ND: Absolutely. That was part of what I wanted to communicate. On the one hand, yes, my teenage years were atypical. I hung out with pro skaters in Hollywood, had a fake ID, and was going to clubs and raves and all that. On the other hand, my friends and I, we watched all those movies and TV shows too. So there was a real sense of cannibalizing and regurgitating our lives. I remember My So-Called Life being filmed in South Pasadena at my friend Ryan’s house. My friend Jason lived in the Charmed house on Bellevue. I went there all the time. Only we didn’t know then what something or anything being filmed would eventually become. It was commonplace. There has always been this fascination with Hollywood, the mirage behind the mirage, so to speak. I meet friends who grew up in New York City and they have a similar sense of displacement. Everyone comes to LA and claims it as their own. One of the great secrets of Los Angeles, of course, is that it’s filled with locals. Kids who grew up here. They never leave the state. For the holidays they get on the 10 and drive twenty minutes. That familiarity, though, that others have with Los Angeles just from reading about it or watching movies about it affects the people who actually do know it on a more intimate, long-term scale. LA is not a static place. My dad, who also grew up here, once told me, “The only thing you can count on as an Angeleno is that the city you grew up in won’t be there when you go looking for it.” This city constantly tears down great architectural buildings to build something new. It’s hard, but in some way that’s a constant.

On top of that, LA in the ’90s, you’re right, did feel very dystopian and wild. The riots, the earthquake, the corrupt police department and the rampart scandal, the gang violence, poverty—just, no one was clamoring to get here. The wildfires. Oh god, and the godforsaken OJ trial. It seemed endless and open. While I am grateful for my childhood, it does do a number on you to watch movies about kids in LA and wonder if your ideas are your own or something you saw Robert Downey Jr. do in Less Than Zero. Also, being a white-passing child with a single Mexican mother. All of it was a recipe for interior uncertainty. Having the literal earth shake under your feet. Not to mention just being a girl. Girlhood in general. That’s the thing, though, as you know. No matter where you grow up, eventually you get hurt.

MG: It bugs me when people lecture me on personal safety, especially women’s safety, and an emphasis is placed on where a woman should or shouldn’t go. As if nighttime is the most dangerous [time] for a woman. Or a dark street is the most dangerous place for a woman. I think the most dangerous place for a woman is womanhood. The most dangerous place for a girl is girlhood.

When I think back on my girlhood, I do get drunk on nostalgia. Girlhood has been the only time in my life when I had a surplus of self-esteem. I hadn’t been objectified or sexualized yet, and that freed me to be a loud, wisecracking, chubby attention monger. Entering adolescence squashed that, although adolescence isn’t necessarily womanhood, either.
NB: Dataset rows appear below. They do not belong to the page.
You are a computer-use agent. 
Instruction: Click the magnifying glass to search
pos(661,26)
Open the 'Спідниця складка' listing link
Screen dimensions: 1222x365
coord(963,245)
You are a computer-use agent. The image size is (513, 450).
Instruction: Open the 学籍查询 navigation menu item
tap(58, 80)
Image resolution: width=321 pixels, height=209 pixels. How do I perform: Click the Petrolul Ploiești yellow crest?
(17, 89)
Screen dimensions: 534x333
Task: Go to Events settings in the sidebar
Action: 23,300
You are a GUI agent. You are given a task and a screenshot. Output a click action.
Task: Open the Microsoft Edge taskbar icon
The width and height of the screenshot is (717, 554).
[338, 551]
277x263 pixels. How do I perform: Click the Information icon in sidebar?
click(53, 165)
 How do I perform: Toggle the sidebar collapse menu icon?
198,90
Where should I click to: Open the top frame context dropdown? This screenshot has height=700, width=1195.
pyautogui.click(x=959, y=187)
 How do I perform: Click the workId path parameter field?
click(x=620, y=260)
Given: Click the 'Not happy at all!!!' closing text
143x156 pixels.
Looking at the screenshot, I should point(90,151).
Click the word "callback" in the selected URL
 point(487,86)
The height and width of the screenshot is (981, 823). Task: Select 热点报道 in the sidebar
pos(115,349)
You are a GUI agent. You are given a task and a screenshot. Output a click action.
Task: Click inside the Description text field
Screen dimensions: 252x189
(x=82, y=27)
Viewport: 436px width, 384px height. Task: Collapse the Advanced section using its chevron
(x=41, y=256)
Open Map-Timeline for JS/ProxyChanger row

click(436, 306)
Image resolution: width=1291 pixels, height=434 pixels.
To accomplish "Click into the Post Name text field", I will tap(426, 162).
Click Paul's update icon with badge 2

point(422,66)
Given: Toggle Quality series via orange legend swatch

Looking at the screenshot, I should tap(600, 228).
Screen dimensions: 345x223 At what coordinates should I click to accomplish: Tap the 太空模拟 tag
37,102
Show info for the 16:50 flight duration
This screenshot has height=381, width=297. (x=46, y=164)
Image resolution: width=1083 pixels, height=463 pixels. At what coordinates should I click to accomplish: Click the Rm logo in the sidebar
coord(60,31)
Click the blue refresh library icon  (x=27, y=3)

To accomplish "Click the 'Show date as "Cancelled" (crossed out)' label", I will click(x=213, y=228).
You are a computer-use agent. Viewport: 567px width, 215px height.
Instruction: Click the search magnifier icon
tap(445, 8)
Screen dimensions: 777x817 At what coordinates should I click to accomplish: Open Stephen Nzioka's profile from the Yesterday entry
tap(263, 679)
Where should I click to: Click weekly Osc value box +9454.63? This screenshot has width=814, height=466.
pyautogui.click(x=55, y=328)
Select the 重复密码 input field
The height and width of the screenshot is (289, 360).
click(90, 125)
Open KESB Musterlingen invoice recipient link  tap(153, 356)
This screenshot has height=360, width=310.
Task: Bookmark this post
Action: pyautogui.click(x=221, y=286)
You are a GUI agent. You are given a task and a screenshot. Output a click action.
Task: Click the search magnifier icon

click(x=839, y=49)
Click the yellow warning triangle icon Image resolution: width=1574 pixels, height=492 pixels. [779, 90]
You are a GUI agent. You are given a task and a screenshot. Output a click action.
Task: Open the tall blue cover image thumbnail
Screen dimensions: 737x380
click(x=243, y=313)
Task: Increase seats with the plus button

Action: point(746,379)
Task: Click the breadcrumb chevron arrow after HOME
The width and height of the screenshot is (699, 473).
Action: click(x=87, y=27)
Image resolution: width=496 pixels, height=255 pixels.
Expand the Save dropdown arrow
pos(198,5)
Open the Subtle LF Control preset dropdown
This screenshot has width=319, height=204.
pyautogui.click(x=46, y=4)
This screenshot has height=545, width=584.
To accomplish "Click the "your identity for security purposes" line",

Girlhood is a time and place where a person can be really free with her gender. The only man who could tell me what to do was my father, and I took every opportunity I could to disobey him and stray way farther from home than he allowed. I wanted to feel the sea breeze whip my hair while I explored, and it wasn’t fair that my father had been able to ramble all over Southern California as a kid because he’d been a boy. I shared my dad’s childhood thirst for adventure, and I didn’t care that I was supposed to stick close to home because I was a girl.

Girlhood, however, was also a time [when], unbeknownst to me, I could easily have been subjected to gender-based exploitation, violence, and abuse. Many of my female friends and family members first experienced these phenomena during girlhood, and the effects were especially devastating given their lack of recourse. They felt so small and terrified that they confided in no one about what was happening. Others told but were prompted to simply endure. Others told but were disbelieved. This is especially true of girls who were childhood victims of incest. No one believed them despite the blood in their prepubescent underwear. Gender-based violence didn’t come for me until adolescence, and it has continued to dog me up through adulthood.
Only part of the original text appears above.